Official data shows total consumption of alcohol fell for the sixth straight year in 2013, to a 17-year low.
Over the year, Australians aged 15 or over consumed an average of 9.88 litres of alcohol, or the equivalent of 2.2 standard drinks a day.
Beer drinkers consumed less in 2013 than they have in 67 years, while wine drinking hit a seven year low, Australian Bureau of Statistics (ABS) figures show.
The nation's thirst for cider gained momentum, with cider consumption rising to about double what it was four years ago.
The ABS was unable to shed much light on the reasons for the decline in consumption of beer and wine, but CommSec chief economist Craig James said anecdotal evidence suggested Australians were embracing quality ahead of quantity.

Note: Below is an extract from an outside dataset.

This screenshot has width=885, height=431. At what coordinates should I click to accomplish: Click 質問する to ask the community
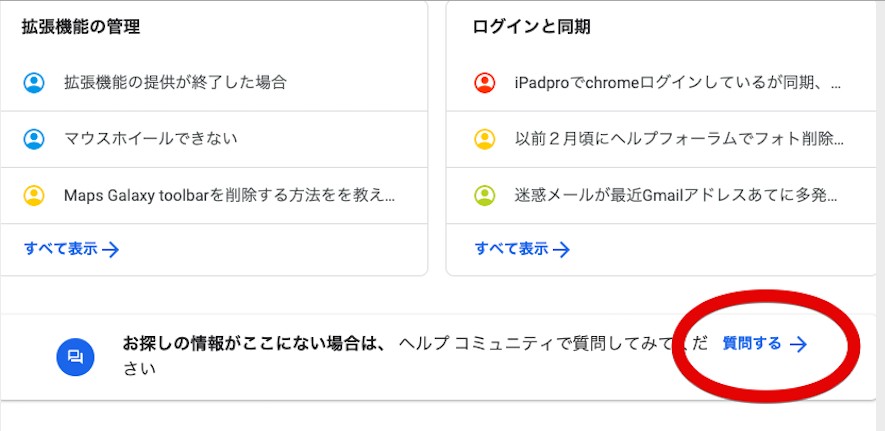[x=752, y=344]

"That is certainly the case with beer, where craft beers are gaining favour over mainstream brands," Mr James said.
Affordability of alcohol has reached its best rate in 20 years, which, coupled with the fall in consumption, reflects a more selective consumer, he said.
"But it may also be a case where Aussies are paying greater attention to health issues," Mr James said.
He noted that other data showed people were buying more sporting and recreational equipment over the past year.
Longer term influences such as random breath testing, immigration, better diets, higher disposable income and a greater variety of leisure pursuits were also contributing to the 17 year low, he said.
The data showed consumption of full strength beer continued to fall, but mid-strength beer had lifted slightly.
Beer still outweighs wine in terms of the amount of alcohol consumed.
Spirit drinkers stayed slow and steady, with consumption of spirits remaining stable over the decade.
"It remains to be seen whether alcohol consumption picks up over the coming year in line with stronger economic growth and record wealth levels," Mr James said.